[EXERCISE OBJECTIVE] Which lines in the data below contain the string "checkbox"? Show each one.

[EXERCISE INPUT]

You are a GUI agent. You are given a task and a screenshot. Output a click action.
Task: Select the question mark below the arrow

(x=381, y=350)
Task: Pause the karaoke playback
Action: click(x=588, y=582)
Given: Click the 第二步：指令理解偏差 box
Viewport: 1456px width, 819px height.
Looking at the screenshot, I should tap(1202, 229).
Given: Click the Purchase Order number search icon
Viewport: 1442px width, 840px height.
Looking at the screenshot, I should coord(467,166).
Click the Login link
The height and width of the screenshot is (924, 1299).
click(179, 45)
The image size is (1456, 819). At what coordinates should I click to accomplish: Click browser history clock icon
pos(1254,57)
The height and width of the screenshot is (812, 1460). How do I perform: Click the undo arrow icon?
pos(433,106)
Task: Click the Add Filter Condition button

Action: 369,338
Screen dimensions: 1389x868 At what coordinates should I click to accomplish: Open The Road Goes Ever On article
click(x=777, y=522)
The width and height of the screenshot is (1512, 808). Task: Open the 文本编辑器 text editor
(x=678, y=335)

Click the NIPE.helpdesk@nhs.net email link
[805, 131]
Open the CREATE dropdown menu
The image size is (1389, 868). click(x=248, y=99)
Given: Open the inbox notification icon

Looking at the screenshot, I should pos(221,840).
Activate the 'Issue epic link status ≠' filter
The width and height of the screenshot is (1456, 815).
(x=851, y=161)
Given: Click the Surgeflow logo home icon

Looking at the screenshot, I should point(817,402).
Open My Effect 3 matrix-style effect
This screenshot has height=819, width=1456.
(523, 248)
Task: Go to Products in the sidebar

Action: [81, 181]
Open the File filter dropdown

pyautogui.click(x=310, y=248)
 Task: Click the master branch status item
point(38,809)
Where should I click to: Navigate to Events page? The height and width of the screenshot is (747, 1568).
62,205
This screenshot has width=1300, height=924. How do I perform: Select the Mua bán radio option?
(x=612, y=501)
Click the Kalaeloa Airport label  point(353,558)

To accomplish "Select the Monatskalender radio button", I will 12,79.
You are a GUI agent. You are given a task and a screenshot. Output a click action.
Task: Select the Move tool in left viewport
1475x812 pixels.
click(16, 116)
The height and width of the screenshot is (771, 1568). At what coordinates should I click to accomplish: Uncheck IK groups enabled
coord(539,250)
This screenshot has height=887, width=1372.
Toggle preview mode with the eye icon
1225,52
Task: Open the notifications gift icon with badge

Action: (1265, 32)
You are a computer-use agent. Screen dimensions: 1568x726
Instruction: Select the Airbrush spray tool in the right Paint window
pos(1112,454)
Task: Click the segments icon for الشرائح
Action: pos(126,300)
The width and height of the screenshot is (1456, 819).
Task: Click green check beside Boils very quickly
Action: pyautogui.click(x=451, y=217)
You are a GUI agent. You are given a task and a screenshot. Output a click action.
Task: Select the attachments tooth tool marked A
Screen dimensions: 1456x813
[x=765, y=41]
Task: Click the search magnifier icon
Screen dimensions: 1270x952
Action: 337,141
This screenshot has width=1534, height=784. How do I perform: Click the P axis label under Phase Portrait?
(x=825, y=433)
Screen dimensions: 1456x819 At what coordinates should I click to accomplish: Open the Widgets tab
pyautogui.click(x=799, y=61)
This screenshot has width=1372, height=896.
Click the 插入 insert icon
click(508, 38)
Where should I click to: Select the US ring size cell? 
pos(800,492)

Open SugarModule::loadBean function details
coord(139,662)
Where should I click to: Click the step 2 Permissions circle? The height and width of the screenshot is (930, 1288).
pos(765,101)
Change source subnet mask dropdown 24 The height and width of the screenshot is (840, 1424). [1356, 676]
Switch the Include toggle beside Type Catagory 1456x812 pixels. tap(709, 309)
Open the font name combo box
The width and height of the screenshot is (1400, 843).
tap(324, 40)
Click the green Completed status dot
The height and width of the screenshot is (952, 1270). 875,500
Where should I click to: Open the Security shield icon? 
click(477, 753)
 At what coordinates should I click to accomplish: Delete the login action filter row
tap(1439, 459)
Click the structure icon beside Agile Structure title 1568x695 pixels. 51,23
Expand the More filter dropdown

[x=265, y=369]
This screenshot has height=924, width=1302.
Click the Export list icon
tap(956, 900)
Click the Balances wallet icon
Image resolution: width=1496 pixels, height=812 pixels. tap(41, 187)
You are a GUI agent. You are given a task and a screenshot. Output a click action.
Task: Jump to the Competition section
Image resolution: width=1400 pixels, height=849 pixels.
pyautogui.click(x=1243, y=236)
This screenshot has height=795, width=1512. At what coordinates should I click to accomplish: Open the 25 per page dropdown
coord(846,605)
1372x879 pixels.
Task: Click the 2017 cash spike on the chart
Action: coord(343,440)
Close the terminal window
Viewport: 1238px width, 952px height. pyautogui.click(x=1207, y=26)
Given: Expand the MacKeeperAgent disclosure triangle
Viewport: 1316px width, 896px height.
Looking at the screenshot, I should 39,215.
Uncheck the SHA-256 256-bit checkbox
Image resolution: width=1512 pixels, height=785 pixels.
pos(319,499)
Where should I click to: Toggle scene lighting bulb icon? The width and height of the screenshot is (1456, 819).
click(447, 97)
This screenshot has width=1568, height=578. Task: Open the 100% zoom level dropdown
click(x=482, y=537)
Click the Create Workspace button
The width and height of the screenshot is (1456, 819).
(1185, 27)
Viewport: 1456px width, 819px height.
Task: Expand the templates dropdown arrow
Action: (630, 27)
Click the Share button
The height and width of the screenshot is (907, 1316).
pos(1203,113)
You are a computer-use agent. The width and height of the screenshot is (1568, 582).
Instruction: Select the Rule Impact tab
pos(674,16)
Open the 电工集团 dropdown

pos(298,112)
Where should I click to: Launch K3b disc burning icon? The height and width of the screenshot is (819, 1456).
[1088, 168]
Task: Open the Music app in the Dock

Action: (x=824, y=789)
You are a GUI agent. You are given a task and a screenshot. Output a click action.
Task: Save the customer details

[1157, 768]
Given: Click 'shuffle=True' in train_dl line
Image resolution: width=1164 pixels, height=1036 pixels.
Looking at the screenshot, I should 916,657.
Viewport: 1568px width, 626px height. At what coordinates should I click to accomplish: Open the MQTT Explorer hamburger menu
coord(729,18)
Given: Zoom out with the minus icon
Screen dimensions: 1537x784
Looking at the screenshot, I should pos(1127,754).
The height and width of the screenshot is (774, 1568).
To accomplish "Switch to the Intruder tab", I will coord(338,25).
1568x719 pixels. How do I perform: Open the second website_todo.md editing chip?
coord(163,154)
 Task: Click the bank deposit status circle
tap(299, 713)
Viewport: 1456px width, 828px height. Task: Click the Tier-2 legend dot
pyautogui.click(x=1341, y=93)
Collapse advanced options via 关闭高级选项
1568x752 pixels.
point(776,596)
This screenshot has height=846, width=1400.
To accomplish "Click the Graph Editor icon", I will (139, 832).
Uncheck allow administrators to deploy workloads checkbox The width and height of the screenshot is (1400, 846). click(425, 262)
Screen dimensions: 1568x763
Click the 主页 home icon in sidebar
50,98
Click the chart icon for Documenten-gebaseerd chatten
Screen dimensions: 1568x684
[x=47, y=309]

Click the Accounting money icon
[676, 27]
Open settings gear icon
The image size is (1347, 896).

[WORKED SOLUTION]
Uncheck the SHA-256 256-bit checkbox
Uncheck allow administrators to deploy workloads checkbox The width and height of the screenshot is (1400, 846). click(425, 262)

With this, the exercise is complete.